## GIVEN TASK 1
Answer these from the Karen Dalton thread, one line each:
(a) On what service did tylerw listen to 1966?
(b) How many Dalton albums came out while she was alive?
(c) What is the title of the Dylan memoir credited with sparking her revival, and in what year was it published?

Yeah, great cover indeed.

"Back to the garden" done Dalton-style.

Frozen_Warnings, Saturday, 21 January 2012 03:27 (twelve years ago) link

I really enjoyed that Cotton Eyed Joe release. It sounded a whole lot better than I expected it to. I'll probably end up getting 1966 too.

Frozen_Warnings, Saturday, 21 January 2012 03:29 (twelve years ago) link

one month passes...

so good, btw.

Mordy, Monday, 27 February 2012 22:47 (twelve years ago) link

she's kinda the stealth most influential female singer ever even if lots of ppl don't even know they are influenced by her

the wild eyed boy from soundcloud (upper mississippi sh@kedown), Monday, 27 February 2012 22:50 (twelve years ago) link

heh, yeah agreed

Chris S, Monday, 27 February 2012 22:56 (twelve years ago) link

is it terribly superficial of me to say that i love how understated and lo-fi the recording is?

Mordy, Monday, 27 February 2012 22:59 (twelve years ago) link

nah, it suits her -- sounds like it could've been plucked off of a 1930s 78.

tylerw, Monday, 27 February 2012 23:01 (twelve years ago) link

or a lomax tape

Mordy, Monday, 27 February 2012 23:03 (twelve years ago) link

just listened to 1966 on spotify, totally great, I agree. Maybe the best of these archival things, which is surprising. You'd think they'd be scraping the bottom of the barrel at this point.

tylerw, Monday, 27 February 2012 23:42 (twelve years ago) link

it does kinda seem at this point like every year has one of these reissues - carol kleyn notably last year but I bet if I went thru my music I could locate like one a year going back a decade

Mordy, Monday, 27 February 2012 23:45 (twelve years ago) link

Don't know if any of you have seen this article. I've been listening to "Cotton Eyed Joe" again and Googling around for info on the 1966 release.

Get past the first few paragraphs and there is some interesting biographical information in this. Worth reading:

Financial Times, January 27, 2012
Play, lady, play

By Richard Clayton
Karen Dalton was Bob Dylan’s favourite singer and a folk-scene legend but died virtually unknown

If you like Bob Dylan a lot, you ought to love Karen Dalton a little. A legend of the 1960s Greenwich Village folk scene, the singer is lionised by other performers and a tragic heroine for her fans. Today, nearly 20 years after her death, more of Dalton’s music is available than ever, and the people who knew her best have started to talk.

Tales about Dalton are as tall as she was. She had an aura that turned men’s heads and an attitude to spur girl-crushes in women who paint her as a “pagan mother goddess rooted in this planet”, as one purple liner-note has it. The stories mention her Native American blood, her hard drugs and her suspicion of recording studios, that she kidnapped her own child and died of Aids at 55 in 1993, a derelict on the streets of New York. The truth is more nuanced, but no less involving, than the fiction

Only two Dalton albums were released while she was alive. Her first LP did sneak out again in 1997, but it was the publication of Dylan’s 2004 memoir, Chronicles, that sparked her revival. He wrote that Dalton was his favourite singer in that Greenwich Village scene: “[She] had a voice like Billie Holiday’s and played the guitar like Jimmy Reed and went all the way with it.” The going all the way is crucial. From the off, Dalton had an unforgettable blues voice, with a cracked, mournful, horn-like quality, weary beyond its years. What she wasn’t was a songwriter. Singer-songwriters were soon all the rage.

## GIVEN TASK 2
Rescale the rows from the line containing "Open info icon for complaint OGP-15-0012" through the end of the rows, both ends included. Repeat every line with its request, but multiply each coordinate in the answers by 0.35 and round to whole numbers, halves up. Leave out the pictures and give only those lines.

## DATA
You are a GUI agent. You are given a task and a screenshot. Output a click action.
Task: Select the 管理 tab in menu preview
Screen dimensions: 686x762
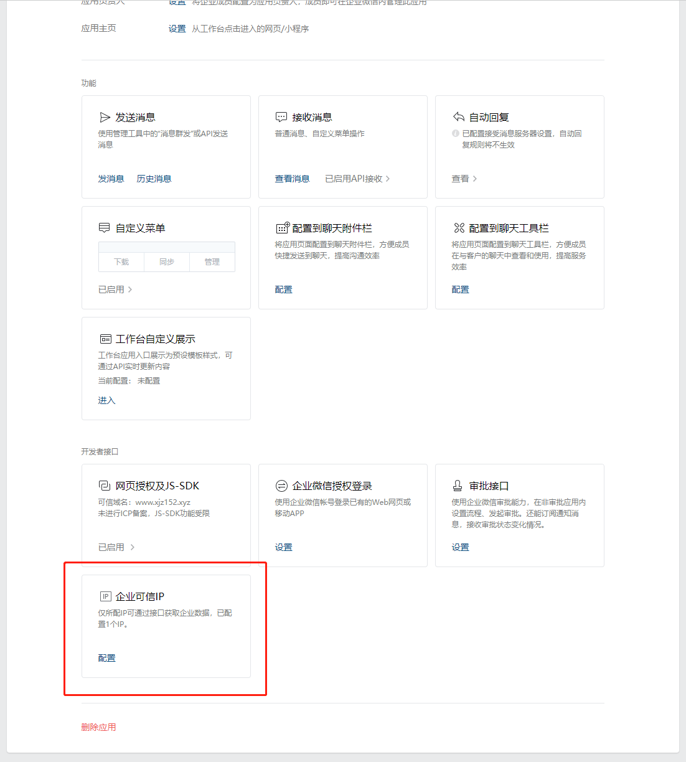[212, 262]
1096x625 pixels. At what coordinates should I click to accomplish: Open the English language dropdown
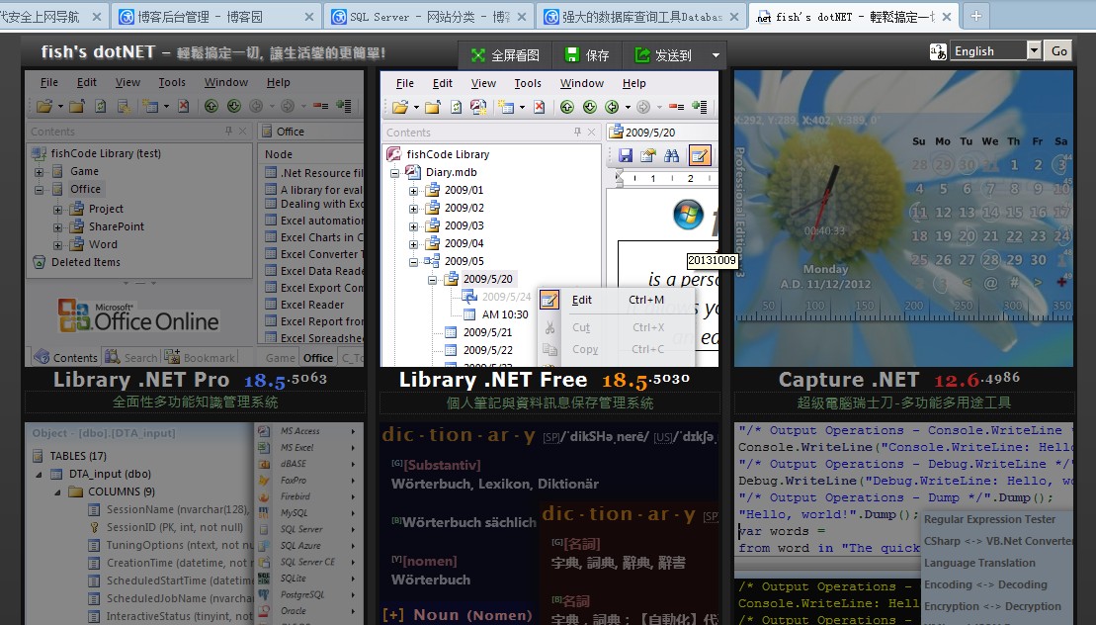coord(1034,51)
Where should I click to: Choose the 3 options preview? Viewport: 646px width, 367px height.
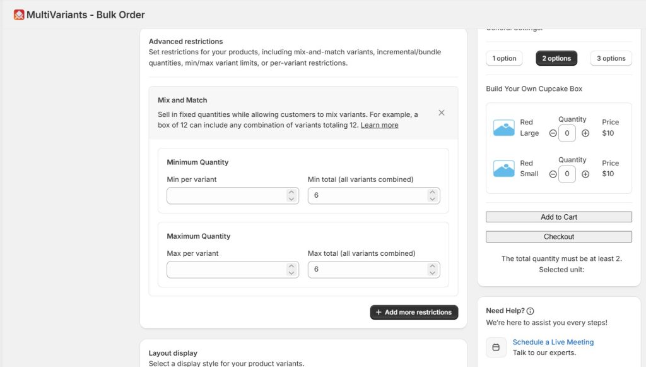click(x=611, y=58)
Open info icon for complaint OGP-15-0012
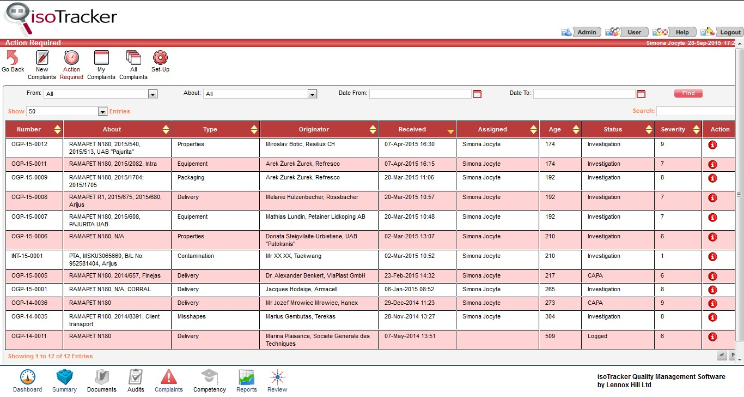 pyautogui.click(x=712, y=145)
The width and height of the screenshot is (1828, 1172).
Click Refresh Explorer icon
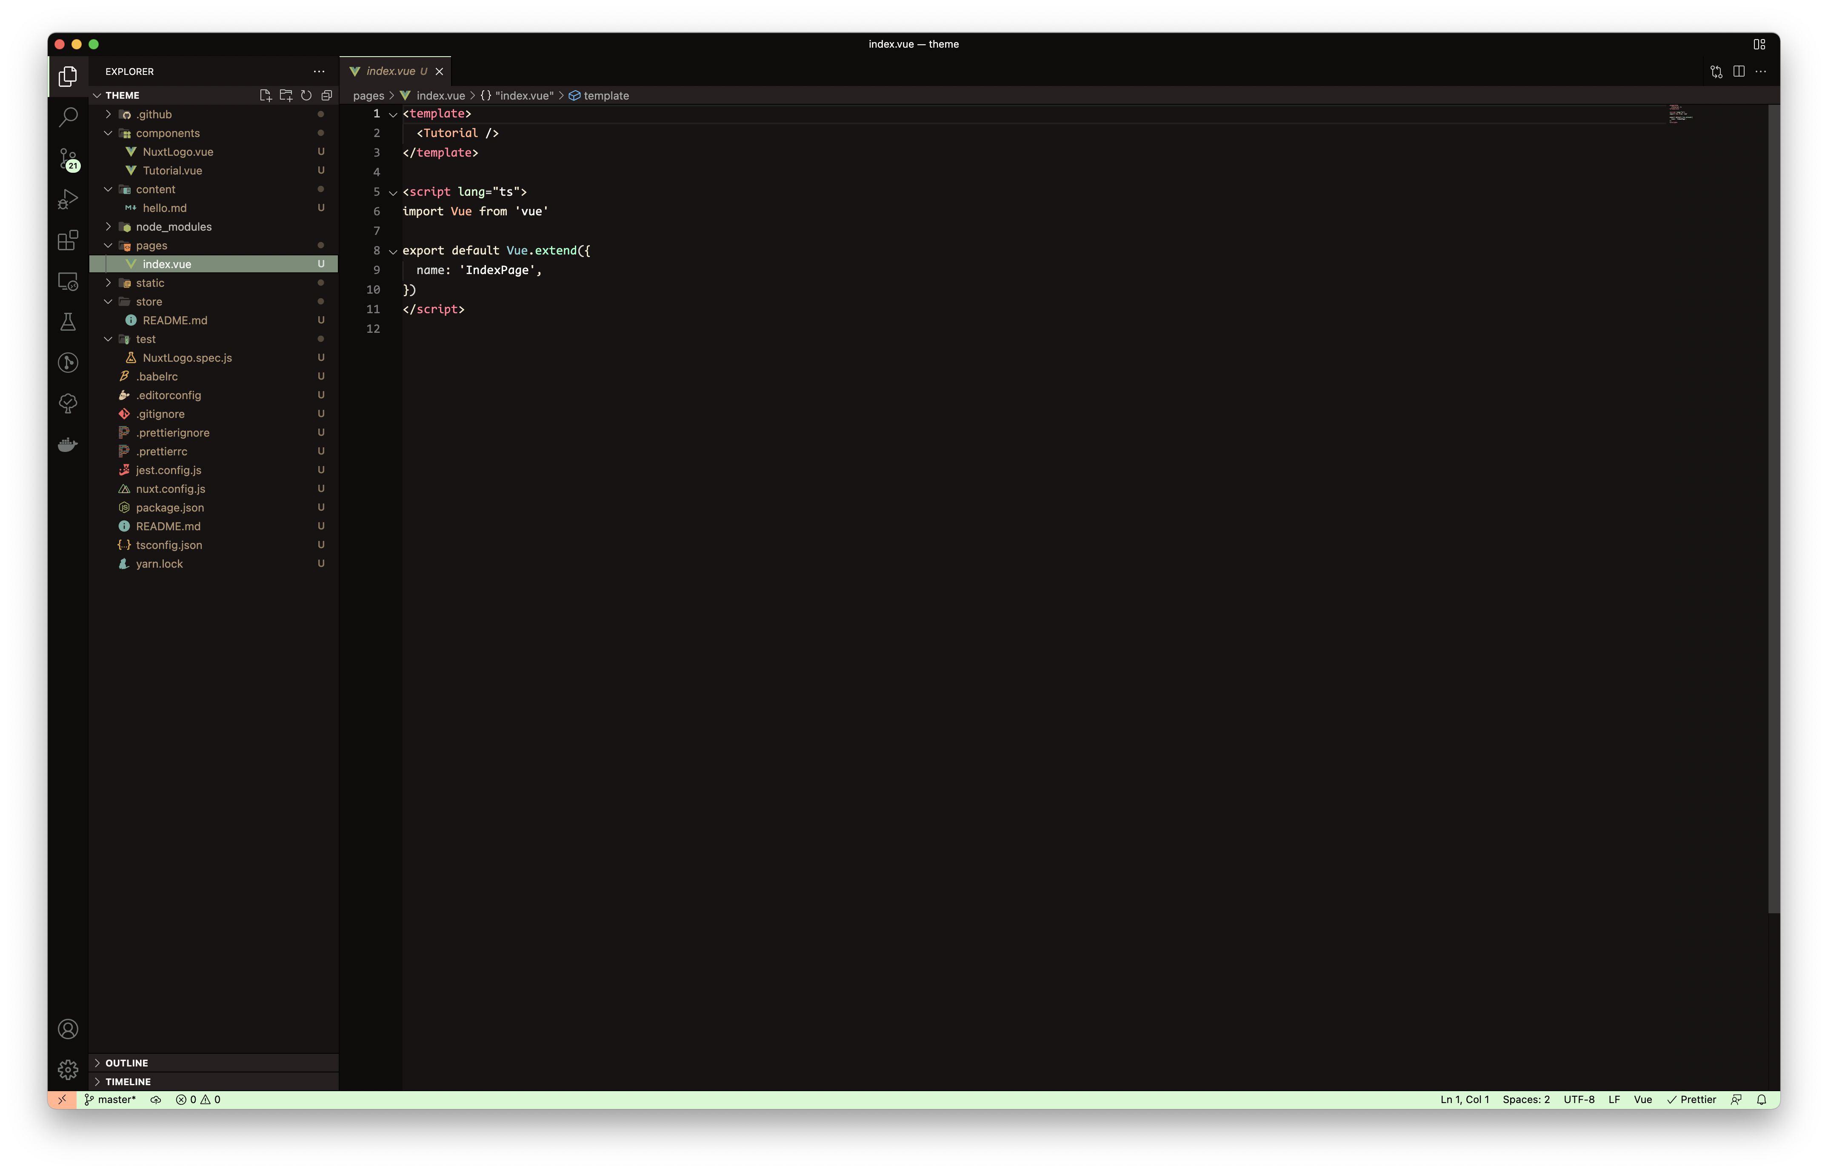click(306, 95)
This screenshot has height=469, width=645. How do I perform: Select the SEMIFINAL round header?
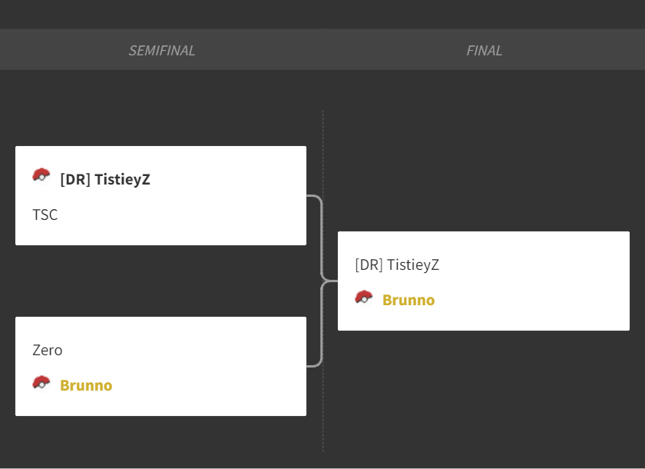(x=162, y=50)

## WORKED SOLUTION 1
(a) Spotify
(b) Two
(c) Chronicles, 2004

## WORKED SOLUTION 2
Open info icon for complaint OGP-15-0012
 pyautogui.click(x=249, y=51)
The width and height of the screenshot is (1828, 1172).
Click Refresh Explorer icon
click(107, 33)
This screenshot has height=469, width=645. How do I perform: Select the SEMIFINAL round header?
(x=57, y=18)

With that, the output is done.